Son anlarda Var’dan dönen golde de karar doğruydu. Hakem Mert Güzenge çok rahat görmesine rağmen pozisyona devam dedi. Neyse ki Var’da olan Ümit Öztürk bu kez işini yapmış oldu. Gerçi Mustafa Dalcı çok izlemiş ama faul bizim oyuncumuza yapıldı dedi ancak orada rakip oyuncunun dengesi bozuluyor ve Osman’a da net faul yapıyor zaten. Yani iddia ettiği gibi Harris’in çelmesi yok. Bunu görmek zor tabi rakip hoca için.

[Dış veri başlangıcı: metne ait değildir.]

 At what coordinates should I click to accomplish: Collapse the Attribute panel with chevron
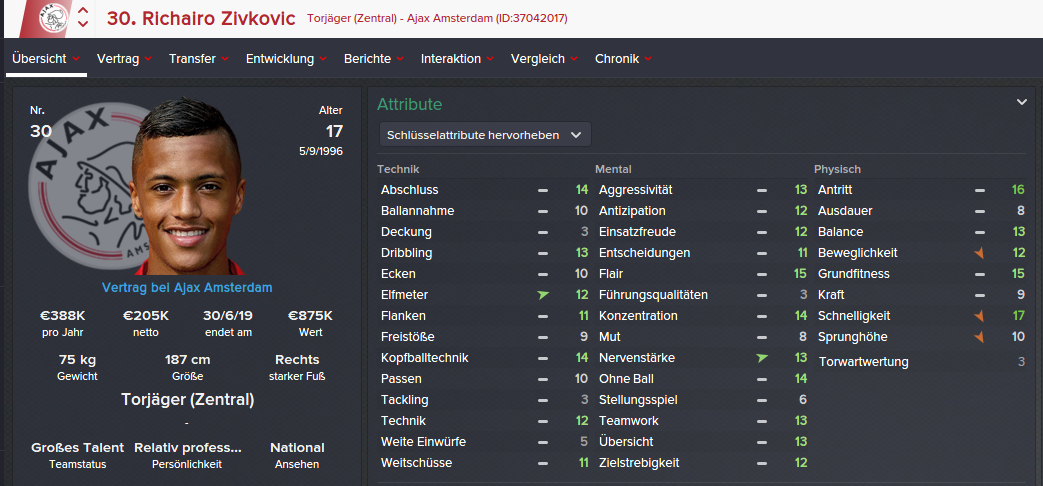pos(1022,102)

Mert Güzenge maç içinde de bizim rakip alandayken bir çok pozisonda faul bekledik ancak devam ettirdi. Yani o meşhur taktir hakları rakibe işledi bu manada. Bir şey daha var kenardayken Enis sarı kart görmüştü oysa oyun içinde de net sarı kartlık hareketini es geçti hakem. Bunu gösterse kimse bir diyemez ve 2. sarı karttan oyuncu atılacaktı. Bunu da biz yazalım en azından.
Maçın genelinde oyun anlamında geri düşmüş olsakta skoru korumak adına ne yapılması gerekiyorsa o yapıldı. Elbette kolay değil 17 Maçlık bir namağlubiyet serisi var. Bu gerçek öncelikle Hüseyin Hoca’ya yazar. Dağınık bir takım görüntüsünden ne yaptığını bilen, hangi zamanda ne hamleler yapacağını bilen takım görüntüsü var artık. Garip goller kalemizde görüyorduk. Çok şükür bir kaç haftadır bunun da önüne geçilmiş oldu. Bu aşamada zaten oyun mu skor mu derseniz elbette haneye zayılan 3 puana bakılır bu da önemli bir başarı olarak kayda geçer.

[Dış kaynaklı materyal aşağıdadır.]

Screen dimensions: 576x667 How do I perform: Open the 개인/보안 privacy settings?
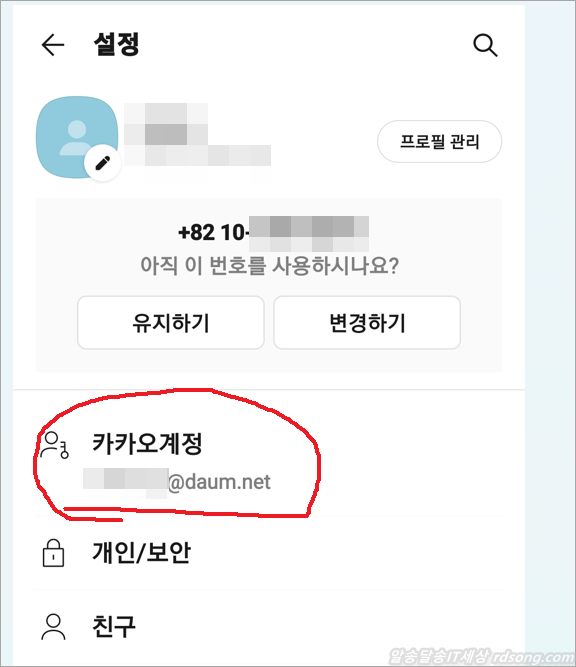(269, 553)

Artık önümüzde kısalan bir lig var. Geçen hafta bunu yazmıştım. Geri sayım devam ediyor. Kalan 8 maçtan büyük hatalar yapmadığımız takdirde Samsunspor’umuz artık yıllar sonrasında o beklenen süper lig özlemine son verecektir. Elbette futbol bu ve rehaveti asla kabul etmez. Nitekim geçmişte bunu çokça yaşadık. Son haftalarda kaçan bir süper lig özlememiz var bizim.
Dolayısıyla sütten ağzımız yanğıdı için yoğurdu da üfleyerek yemeye devam etmeliyiz. Şimdi Altındordu’dan Cuma akşamı dolu tribünlerle birlikte rövanşı alma zamanı diyelim.